Tuesday, December 1, 2009

homesick.


when you're lonely, recovering from a sicknesss, and sick of your redneck roommate and his tiring overly conservative comments... i guess you could call me a little homesick.

it's in these times that you start to appreciate home a little more. ahh how i can remember it..

when i stepped into home at norcal, you could smell the good ol' aroma of korean mom cooking, korean news going off, along with my raving uncle and his hella random comments... then you see my mom with the look of joy on her face. that was enough for me. i would just walk into my room, have a nice snackin going on to be accompanied by the nice cool breeze of the norcal winds from SF. as if that wasn't enough, my dog comes running at me with such excitement... such loving. and how pure it is, no judging to go along with it. he doesn't ask me what negative things did you do today? have you paid your rent? have you justified your way of living? no. he just runs at me and licks me, unjudging of anything. and it never gets tiring.. every single time he runs with the same joy in his heart, only to love me and lick me, wishing only to play with his owner... maybe he would call me his partner... in crime? haha i don't know, but really, i am so thankful of such a faithful and innocent companion.

setting aside the literal "home" part of homesick.. the friends of home. i couldn't ask for better friends, dongsengs, and church family. not exactly the perfect bunch of people, but they love you regardless of where you're at or where they're at. we've all been through our share of problems, struggles, and mistakes.. but who can love you better regardless of all those things than your good ol' friends? your dongsengs, they look up to you with unregarding faces, to care for you, to share in times with you, and sometimes even act like your equal.. (not that they aren't equal by any circumstances) and keep you accountable.

the times are definitely good here in korea. everyone is so very loving, even with all of the shallow relationships, or even relationships you've made, with tons of substance, there is a lot of love here in korea. you get to have an entirely new experience with entirely new people... i guess that's what kinda gets all of the couple-making going on. we think in our heads, man i've never done anything like this with anyone.. but to share this new, awesome experience with an entirely new dynamic of person.. i can't help but like them? i don't know. i'm just blabbering.
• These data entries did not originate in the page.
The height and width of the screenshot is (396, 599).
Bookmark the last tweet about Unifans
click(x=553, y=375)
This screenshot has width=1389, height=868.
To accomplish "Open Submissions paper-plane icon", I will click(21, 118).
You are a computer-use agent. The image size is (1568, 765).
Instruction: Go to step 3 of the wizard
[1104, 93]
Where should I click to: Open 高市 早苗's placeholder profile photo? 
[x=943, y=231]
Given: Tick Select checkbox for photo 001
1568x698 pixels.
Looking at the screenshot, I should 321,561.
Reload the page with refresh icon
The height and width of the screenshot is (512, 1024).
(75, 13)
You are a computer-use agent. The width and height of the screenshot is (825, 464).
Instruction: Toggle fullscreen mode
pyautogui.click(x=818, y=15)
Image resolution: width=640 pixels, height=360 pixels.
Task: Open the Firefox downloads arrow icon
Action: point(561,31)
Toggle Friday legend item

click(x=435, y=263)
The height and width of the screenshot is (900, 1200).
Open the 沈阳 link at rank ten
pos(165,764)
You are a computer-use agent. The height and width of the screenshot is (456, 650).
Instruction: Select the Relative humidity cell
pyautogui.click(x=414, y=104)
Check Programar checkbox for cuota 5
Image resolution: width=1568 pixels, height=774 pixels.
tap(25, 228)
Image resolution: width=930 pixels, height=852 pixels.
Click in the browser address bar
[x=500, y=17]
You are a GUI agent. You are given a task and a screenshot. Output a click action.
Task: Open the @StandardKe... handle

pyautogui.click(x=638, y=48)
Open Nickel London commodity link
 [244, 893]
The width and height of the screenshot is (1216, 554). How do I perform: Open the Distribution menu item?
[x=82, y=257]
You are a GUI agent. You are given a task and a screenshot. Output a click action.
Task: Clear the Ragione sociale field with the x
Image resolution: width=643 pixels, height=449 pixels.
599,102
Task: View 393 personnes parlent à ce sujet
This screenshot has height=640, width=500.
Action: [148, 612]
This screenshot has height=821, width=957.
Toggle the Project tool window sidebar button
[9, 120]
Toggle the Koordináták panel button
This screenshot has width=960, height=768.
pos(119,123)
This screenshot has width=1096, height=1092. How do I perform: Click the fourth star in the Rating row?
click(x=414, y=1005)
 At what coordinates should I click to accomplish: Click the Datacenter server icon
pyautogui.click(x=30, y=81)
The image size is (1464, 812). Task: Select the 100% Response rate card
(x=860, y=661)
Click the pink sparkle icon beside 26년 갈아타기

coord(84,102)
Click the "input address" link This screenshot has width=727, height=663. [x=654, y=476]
but regardless.. being alone at home here does get you a little homesick, wishing you could spend the good times with the friends you know are having good times. is it fileo type of love that i'm missing out on? i forget.. whichever ones are the ones with friends.. and the one with family. i don't miss the states by the material things... although i do miss the food, but i miss sharing in the relationships with all of the people back at home. those are all kind of at a stagnancy.

heck, one thing to not be dismissed is to carpe diem it up in here. i gotta sieze every remaining day i have in korea to the max. after recovering from this sickness, i'm ready to take on the world! here we go, koreA!

-ajc

1 comment:

  1. a late night early morning post...the signs of a man with a burden on his mind, a wrinkle to smooth out on your soul. I agree, one can live in existence or die in resistance.